● Your instructions:
Quote the material verbatim from the line containing "Screen dimensions: 560x295" through the line containing "[x=186, y=168]", with both of those lines included.
────────────────────
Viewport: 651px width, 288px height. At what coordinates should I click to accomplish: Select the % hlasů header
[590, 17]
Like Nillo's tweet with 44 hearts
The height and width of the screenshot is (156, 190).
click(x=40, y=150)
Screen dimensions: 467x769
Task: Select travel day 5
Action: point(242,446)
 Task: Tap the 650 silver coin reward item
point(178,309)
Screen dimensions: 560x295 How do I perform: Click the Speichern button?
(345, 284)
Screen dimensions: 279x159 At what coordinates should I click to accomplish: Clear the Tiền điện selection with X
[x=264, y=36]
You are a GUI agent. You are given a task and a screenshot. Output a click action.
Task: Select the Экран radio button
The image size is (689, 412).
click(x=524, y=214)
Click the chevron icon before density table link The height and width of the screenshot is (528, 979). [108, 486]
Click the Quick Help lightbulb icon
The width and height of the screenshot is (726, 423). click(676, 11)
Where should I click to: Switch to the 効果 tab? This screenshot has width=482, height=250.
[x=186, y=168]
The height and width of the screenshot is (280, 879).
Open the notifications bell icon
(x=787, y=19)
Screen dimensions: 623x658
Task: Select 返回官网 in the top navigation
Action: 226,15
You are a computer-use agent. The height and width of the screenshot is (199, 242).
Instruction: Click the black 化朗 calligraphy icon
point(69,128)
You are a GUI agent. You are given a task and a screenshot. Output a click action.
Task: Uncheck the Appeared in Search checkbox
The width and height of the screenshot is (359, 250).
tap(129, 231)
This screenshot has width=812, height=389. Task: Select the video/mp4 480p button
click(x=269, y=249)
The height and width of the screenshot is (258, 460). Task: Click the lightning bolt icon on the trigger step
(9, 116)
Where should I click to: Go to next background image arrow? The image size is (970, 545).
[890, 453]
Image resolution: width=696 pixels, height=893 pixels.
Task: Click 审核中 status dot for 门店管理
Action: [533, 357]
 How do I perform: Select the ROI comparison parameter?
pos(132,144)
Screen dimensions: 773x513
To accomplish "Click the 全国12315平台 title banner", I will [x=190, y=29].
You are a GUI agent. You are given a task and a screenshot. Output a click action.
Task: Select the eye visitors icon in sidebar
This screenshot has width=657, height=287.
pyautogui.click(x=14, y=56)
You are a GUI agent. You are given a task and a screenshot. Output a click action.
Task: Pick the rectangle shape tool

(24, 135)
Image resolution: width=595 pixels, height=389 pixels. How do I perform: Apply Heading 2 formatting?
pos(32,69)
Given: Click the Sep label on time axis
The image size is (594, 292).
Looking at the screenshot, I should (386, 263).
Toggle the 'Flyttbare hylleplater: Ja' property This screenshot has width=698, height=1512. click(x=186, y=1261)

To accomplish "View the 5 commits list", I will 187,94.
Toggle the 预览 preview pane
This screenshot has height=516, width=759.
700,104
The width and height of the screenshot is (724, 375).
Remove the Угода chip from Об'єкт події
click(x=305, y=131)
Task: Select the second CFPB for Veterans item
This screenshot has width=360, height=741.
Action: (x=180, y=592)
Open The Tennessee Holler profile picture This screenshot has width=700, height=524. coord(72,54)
────────────────────
● Finished answer:
Screen dimensions: 560x295 How do I perform: Click the Speichern button?
(345, 284)
Screen dimensions: 279x159 At what coordinates should I click to accomplish: Clear the Tiền điện selection with X
[x=264, y=36]
You are a GUI agent. You are given a task and a screenshot. Output a click action.
Task: Select the Экран radio button
The image size is (689, 412).
click(x=524, y=214)
Click the chevron icon before density table link The height and width of the screenshot is (528, 979). [108, 486]
Click the Quick Help lightbulb icon
The width and height of the screenshot is (726, 423). click(676, 11)
Where should I click to: Switch to the 効果 tab? This screenshot has width=482, height=250.
[x=186, y=168]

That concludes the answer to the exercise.